East Germany - Greece - UK George Soros
> again shotz of fastinating east germany
(he was trying to be funny... the pictures are from west Germany)
East Germany now looks newer than west germany. Tons of money was spent on the pretty towns in the east, many of which were not mercilessly firebombed by the anglo-american war criminals.
> ...tell me your ETA ,flight numer if you have
I take the bus and ferry on wednesday 16th. The gasoline is too expensive and polluting, and the bus/train/ferry is an affordable adventure, as you can see in the picture gallery here:
(note the Papatoetoe bus and local train)
> the kiwis are starting to get a little
> edgey....they heard about some place called greece [or grease] is on a
> slippery slope [guffaw! sink drain laugh] ...ok ok a little
> schadenfreude...cheers everyone..snot funny i know.

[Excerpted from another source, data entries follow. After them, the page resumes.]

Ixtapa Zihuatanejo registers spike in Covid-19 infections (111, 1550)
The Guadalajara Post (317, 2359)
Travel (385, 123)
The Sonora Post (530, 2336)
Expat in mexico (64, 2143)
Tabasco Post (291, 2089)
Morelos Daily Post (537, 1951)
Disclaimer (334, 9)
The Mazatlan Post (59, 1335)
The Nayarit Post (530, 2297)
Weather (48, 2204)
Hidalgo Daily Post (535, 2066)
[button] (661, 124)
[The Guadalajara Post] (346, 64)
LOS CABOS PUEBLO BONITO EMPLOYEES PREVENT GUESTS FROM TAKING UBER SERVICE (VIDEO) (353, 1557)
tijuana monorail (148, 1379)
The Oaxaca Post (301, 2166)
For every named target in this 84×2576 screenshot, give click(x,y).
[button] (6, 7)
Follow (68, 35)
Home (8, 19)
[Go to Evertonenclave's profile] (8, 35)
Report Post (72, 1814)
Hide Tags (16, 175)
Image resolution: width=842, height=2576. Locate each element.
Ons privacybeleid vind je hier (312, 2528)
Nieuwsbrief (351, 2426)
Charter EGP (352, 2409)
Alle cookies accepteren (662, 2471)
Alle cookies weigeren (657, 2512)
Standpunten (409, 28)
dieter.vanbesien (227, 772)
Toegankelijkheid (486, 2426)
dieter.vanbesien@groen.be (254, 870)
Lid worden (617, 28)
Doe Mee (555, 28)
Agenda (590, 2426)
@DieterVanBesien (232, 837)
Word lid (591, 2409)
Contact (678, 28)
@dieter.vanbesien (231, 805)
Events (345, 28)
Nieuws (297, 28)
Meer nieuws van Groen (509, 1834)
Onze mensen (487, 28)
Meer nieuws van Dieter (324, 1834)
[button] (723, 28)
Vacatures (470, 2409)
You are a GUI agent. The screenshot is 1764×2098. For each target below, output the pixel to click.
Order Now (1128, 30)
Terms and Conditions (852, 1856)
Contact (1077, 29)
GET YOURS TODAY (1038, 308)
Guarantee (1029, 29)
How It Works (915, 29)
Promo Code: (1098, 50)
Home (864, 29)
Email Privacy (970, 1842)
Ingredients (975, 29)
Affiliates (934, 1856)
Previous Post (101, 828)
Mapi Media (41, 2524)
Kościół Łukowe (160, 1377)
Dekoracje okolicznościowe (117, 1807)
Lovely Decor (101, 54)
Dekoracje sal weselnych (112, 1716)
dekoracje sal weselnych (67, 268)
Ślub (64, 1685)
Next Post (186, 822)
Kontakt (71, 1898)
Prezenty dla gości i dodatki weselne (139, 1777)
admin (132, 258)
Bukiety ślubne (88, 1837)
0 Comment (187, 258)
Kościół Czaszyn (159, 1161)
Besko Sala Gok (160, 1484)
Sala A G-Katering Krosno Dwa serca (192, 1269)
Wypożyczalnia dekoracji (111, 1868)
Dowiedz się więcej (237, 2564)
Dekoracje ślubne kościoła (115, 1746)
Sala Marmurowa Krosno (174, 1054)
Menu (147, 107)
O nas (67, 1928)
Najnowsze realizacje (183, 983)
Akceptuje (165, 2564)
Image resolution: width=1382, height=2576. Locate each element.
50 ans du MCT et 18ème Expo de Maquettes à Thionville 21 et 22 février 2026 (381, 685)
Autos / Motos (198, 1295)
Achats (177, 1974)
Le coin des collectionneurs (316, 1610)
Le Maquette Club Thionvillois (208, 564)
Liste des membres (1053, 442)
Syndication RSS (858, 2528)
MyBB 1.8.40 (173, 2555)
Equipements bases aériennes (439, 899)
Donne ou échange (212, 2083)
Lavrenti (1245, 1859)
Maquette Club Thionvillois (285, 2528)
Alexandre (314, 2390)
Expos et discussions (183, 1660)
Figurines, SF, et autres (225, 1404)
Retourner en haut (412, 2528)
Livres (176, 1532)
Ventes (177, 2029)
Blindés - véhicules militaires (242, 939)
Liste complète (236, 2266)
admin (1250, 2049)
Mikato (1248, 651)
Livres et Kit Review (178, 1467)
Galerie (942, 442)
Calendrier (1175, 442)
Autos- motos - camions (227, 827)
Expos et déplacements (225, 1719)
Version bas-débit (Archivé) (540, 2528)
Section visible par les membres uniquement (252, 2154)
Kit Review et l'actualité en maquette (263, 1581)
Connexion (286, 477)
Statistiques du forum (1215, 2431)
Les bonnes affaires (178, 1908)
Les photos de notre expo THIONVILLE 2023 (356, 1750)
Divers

So I hear. Austere NZ government finally sees a little benefit for having less curruption. The private profiteer sector however loves the corruption, greece is a reason for joy because the governments again do the bail out of private "investment" at great cost to the populace.
The scale is new. Never before was so much money washed into the coffers of the undemocratic private owners. Industry, banks are awash with cash, they don't lend to each other, they don't invest in new production -- they all want to speculate with 100% safe "investments"... government bonds.
Eurobonds rates see http://pigbonds.info/ Greece 1 yr 235 per cent !!! Thank you! Speculators!
The UK-US propaganda has determined Greece, Portugal to be "extraordinary" debtors and the rest of europe is happy about it so that the value of the euro is not going through the roof. In reality Greece's debt is the same size as that of Kentucky.
The whole mega-billions "bail out" is a "scare the greek game" and neccessary to prevent a conjouned-group of mega speculators from doing what George Soros did to the british pound.
the British Conservative government was forced to withdraw the pound sterling from the European Exchange Rate Mechanism (ERM) after they were unable to keep it above its agreed lower limit. George Soros, the most high profile of the currency market investors, made over US$1 billion profit by short selling sterling.
In 1997 the UK Treasury estimated the cost of Black Wednesday at £3.4 billion, with the actual cost being £3.3 billion which was revealed in 2005 under the Freedom of Information Act (FoI)
On 16 September the British government announced a rise in the base interest rate from an already high 10 to 12 percent in order to tempt speculators to buy pounds.